Advances in molecular biology have significantly increased our understanding of the biology of cancer. However, these discoveries have not yet been fully translated into improved treatments for patients with cancer. One of the factors limiting the translation of knowledge from preclinical studies to the clinic has been the limitations of in vivo cancer models. In this brief review we will discuss the advantages and disadvantages of xenografts and genetically engineered models (GEM) of cancer for preclinical studies. We will focus on GEMs and review some of the current genetic strategies for modeling cancer in the mouse and highlight some of the preclinical studies that have already been undertaken in GEMs. We will also discuss how recent improved imaging technologies in mice promise to make preclinical testing in GEMs more attractive.

Xenografts are human cells or human cell lines grown in an immunodeficient mouse. There are two main sites used for tumor xenografts: ectopic (s.c.) and orthotopic, a term which refers to the native site of the tumor. There are several advantages to s.c. xenografts. The progression of a large number of synchronized, easily observable tumors can be followed, such that initiation of treatment can begin when the tumors are of an optimal size. Furthermore, xenografts have a high degree of predictability and rapidity of tumor formation, which makes them easy to use. Lastly, only a few mice are needed for drug efficacy studies. The primary shortcoming of xenografts is that the human cell lines used have been maintained on a plastic plate for years. These cell lines have been passaged for many generations in culture and, due to selection pressures under these conditions, are not representative of original tumor in its native state. Cells in culture lack the architectural and cellular complexity of in vivo tumors, which include inflammatory cells, vasculature, and other stromal components. Because the genetics and histology of xenografts do not recapitulate the genetics and histology of human tumors, GEMs were developed.
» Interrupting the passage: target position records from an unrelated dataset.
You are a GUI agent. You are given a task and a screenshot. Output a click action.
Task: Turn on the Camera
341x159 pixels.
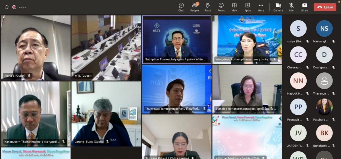278,7
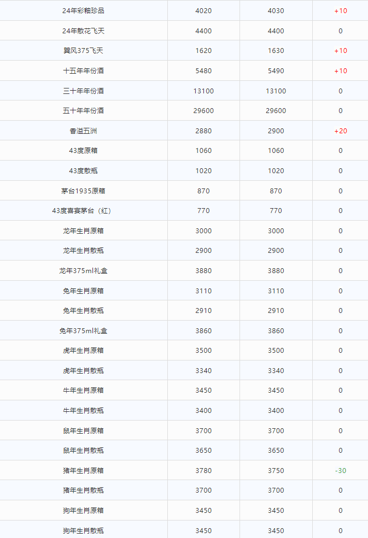Select the 鼠年生肖原箱 product name
This screenshot has width=368, height=538.
point(83,430)
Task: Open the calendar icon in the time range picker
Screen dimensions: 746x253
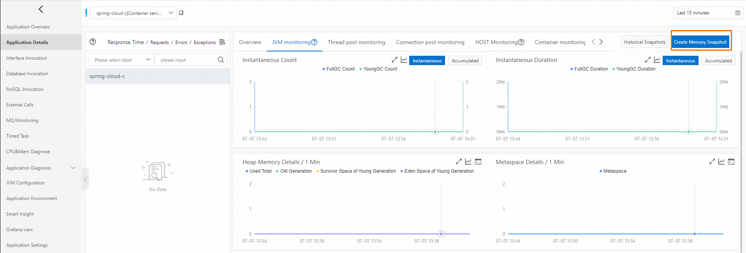Action: point(738,13)
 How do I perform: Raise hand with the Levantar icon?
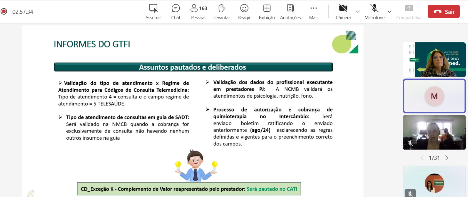pyautogui.click(x=222, y=8)
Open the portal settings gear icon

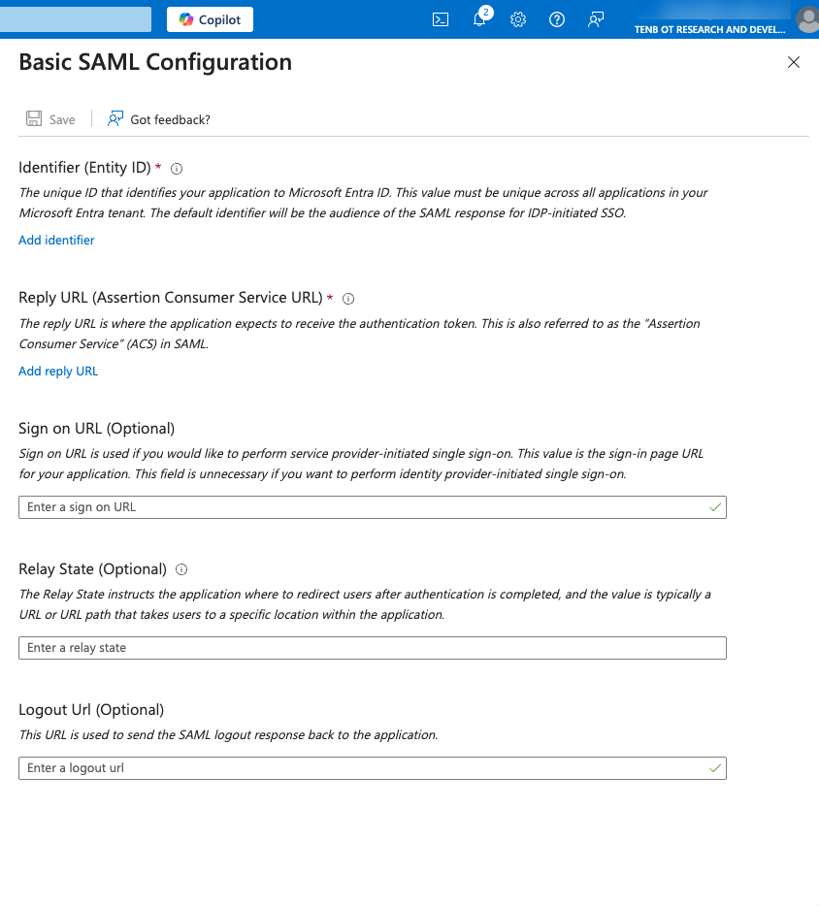pos(518,19)
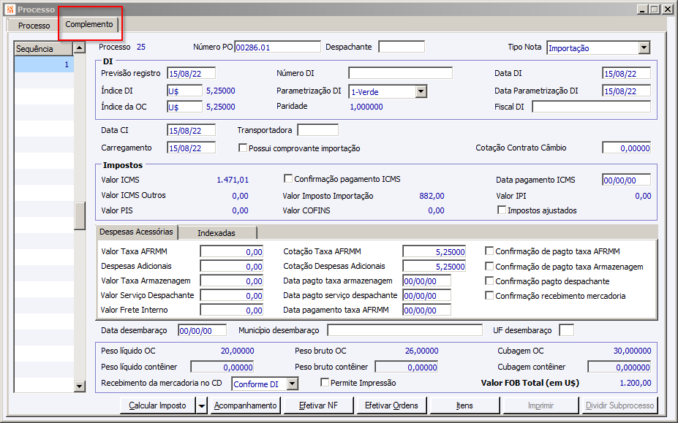Toggle the Impostos ajustados checkbox
The width and height of the screenshot is (678, 423).
[502, 210]
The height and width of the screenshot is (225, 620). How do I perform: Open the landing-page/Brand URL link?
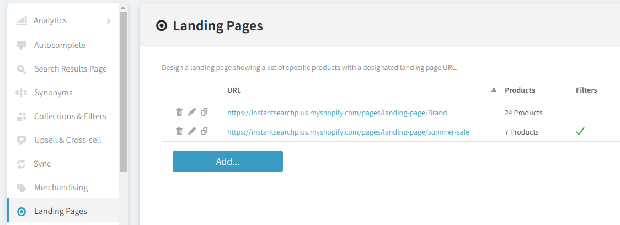(x=337, y=113)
The first transgenic mouse tumor model was established by overexpression of viral and cellular oncogenes in specific tissues (14). Later, the introduction of gene-targeting technology in mouse embryonic stem cells allowed for the generation not only of oncogene-bearing transgenic mice (gain of function) but also of conventional tumor suppressor gene knockout mice (loss of function). These cancer-prone mouse strains led to the understanding of the role of individual genes and their mutated counterparts in tumorigenesis, as well as the cooperation of individual mutations in tumor development. Cancer is a disease characterized by progressive accumulation of somatic mutations. Such sporadic lesions eventually lead to tumor growth inside a genetically wild-type environment, which often actively contributes to tumor progression. Thus, tumor models that use conventional transgenic or knockout approaches can be used to model familial cancer predisposition syndromes. Additional mutations are acquired in the formation of tumors that develop; sometimes tumors in unintended sites arise before those in the originally intended organ sites. Germ-line mutations of either oncogenes or tumor suppressor genes can lead to embryonic lethality due to unintended effects during development. To overcome these problems, various strategies for conditional gene expression in the mouse have been developed.
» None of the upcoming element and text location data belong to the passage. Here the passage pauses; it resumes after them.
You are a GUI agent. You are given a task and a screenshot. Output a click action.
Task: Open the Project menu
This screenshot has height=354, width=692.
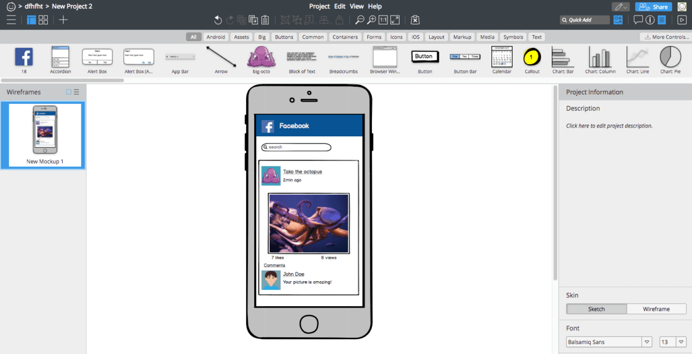tap(319, 6)
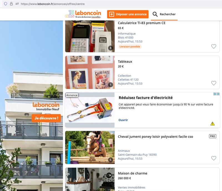This screenshot has height=191, width=222.
Task: Click the horse jumping listing photo
Action: tap(90, 147)
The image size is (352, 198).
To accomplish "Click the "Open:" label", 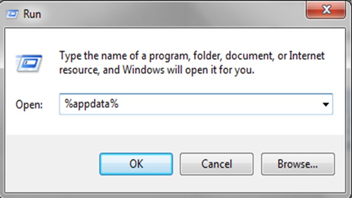I will pyautogui.click(x=29, y=105).
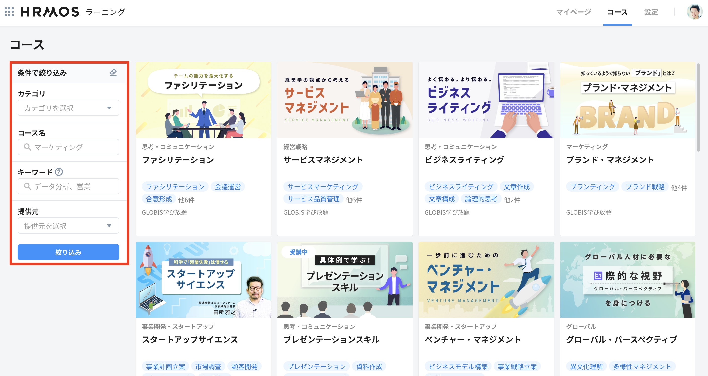Image resolution: width=708 pixels, height=376 pixels.
Task: Open the ビジネスライティング course thumbnail
Action: (486, 100)
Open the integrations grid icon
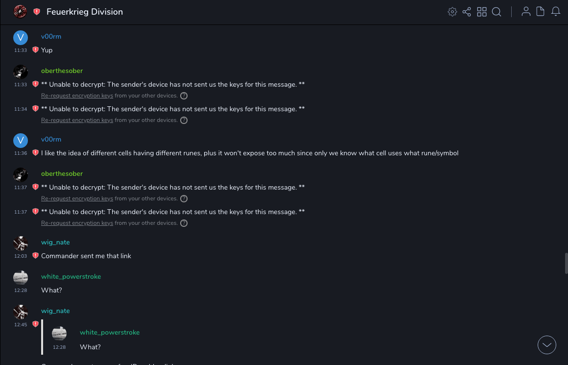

Conditional strategies have been developed that allow control of gene expression in both a tissue and temporal specific manner. The first strategy of this nature was based on the use of chemically induced transcription factors, which are responsible for the regulated expression of the target transgene. In this class of approaches, the most widely used is the tetracycline-dependent regulatory system (5). Another system of conditional loss of function is the conditional/somatic deletion of tumor suppressor genes by site-specific and spontaneous recombination using the Cre- or Flp-mediated recombination. The use of these methods, and newer more complex variants of these strategies, has significantly expanded the array of genetic manipulations that can be carried out in mice to study the pathogenesis of cancer.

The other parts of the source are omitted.